As one form of malpractice, many experts argue that some proportion of surgical procedures performed in the United States is “unnecessary” in the sense that the interventions are either not indicated or not based on evidence demonstrating that they will benefit the patient more than conservative treatment options. Unlike drugs, surgical innovations are not subject to Food and Drug Administration review and may diffuse into general use without rigorous documentation of their safety and efficacy. In theory, patients are protected against unnecessary surgeries by oversight of state medical boards, payer denials of reimbursement, the threat of malpractice suits, and physician self-regulation, but how well do these protections really work, and what happens when a controversy develops over the appropriateness of a particular operation?

David Barton Smith examines these questions in a Beneath the Surface case study, which focuses on a surgeon (Dr. A.) who believed that existing criteria for diagnosing Chiari malformation (a rare congenital skull malformation) should be expanded and that patients who complained of chronic pain and fatigue could be treated through a surgical intervention. When Dr. A. was sued for unnecessary surgeries by 4 patients, 14 local physicians signed a letter expressing concerns about the rates of the practice. Yet the system of peer protection against unnecessary surgery is only as strong as its weakest link. Dr. A was able to obtain privileges at another hospital, his practice generated millions of dollars in revenue (the cost per procedure was $30,000) over several years, and he successfully fought off most attempts to limit his practice. While this is a single case study, it illustrates that the failure to prevent unnecessary surgery cannot be ascribed to a lack of individual leadership (some of Dr. A's peers took steps on their own initiative to contain his practice) but reflects deeper institutional failures in medical governance.

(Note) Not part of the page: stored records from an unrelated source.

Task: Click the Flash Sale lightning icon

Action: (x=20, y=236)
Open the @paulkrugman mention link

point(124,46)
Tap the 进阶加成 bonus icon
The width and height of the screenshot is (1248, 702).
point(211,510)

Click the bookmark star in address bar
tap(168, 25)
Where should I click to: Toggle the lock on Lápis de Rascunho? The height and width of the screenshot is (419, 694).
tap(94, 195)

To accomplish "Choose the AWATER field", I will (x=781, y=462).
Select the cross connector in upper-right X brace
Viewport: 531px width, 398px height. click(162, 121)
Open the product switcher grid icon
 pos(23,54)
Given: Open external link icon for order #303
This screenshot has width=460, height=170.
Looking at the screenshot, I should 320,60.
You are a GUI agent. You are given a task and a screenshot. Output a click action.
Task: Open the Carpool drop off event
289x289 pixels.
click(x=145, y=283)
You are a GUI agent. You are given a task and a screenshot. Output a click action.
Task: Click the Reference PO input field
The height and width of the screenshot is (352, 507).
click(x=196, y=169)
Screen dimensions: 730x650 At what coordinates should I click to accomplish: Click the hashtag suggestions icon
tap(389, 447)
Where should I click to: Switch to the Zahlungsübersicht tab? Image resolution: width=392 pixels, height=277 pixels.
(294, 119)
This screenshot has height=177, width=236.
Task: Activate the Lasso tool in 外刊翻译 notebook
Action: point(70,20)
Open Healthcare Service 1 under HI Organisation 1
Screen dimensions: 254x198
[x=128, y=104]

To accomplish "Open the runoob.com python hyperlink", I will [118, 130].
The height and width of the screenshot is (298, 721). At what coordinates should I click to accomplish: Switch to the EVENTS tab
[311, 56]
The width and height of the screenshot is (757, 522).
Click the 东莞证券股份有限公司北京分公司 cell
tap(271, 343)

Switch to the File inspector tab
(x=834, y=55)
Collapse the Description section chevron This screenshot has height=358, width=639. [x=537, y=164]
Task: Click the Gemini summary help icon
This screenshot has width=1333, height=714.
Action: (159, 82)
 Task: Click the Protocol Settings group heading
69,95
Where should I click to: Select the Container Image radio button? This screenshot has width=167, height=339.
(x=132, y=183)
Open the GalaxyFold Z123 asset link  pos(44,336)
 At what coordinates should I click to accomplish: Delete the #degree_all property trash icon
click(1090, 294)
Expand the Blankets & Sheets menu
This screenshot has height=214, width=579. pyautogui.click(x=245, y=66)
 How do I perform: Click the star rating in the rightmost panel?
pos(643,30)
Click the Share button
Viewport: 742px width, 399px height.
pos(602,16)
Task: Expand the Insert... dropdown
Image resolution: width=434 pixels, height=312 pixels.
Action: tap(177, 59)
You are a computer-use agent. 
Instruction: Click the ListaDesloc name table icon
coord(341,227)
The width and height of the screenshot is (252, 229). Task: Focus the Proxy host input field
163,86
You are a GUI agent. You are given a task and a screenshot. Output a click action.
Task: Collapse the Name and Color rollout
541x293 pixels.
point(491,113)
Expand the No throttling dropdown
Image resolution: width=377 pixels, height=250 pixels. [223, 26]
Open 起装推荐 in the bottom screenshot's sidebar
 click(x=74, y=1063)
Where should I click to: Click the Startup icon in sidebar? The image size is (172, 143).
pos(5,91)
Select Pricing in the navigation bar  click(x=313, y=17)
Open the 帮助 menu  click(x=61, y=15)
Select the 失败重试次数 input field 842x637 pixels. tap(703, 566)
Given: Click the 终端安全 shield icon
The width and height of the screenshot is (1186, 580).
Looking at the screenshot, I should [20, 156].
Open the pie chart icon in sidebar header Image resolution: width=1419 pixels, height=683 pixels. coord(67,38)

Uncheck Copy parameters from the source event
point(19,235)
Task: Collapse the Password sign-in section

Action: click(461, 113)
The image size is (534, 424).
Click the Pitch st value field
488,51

The final essay is a Politics and Policy of Health Reform report on state innovation waiver activity. Section 1332 of the Affordable Care Act allows states to waive certain requirements of the law, provided that insurance coverage remains comparable to that offered by the Affordable Care Act with respect to affordability, benefit design, and other elements. Brad Wright, Anna Porter, Phillip M. Singer, and David K. Jones analyze thirteen 1332 wavier applications since January 2017 and report on the status of waiver applications in other states. They found that most states are using or considering waivers to implement reinsurance programs, rather than to pursue broader reforms, and consider this trend likely to continue.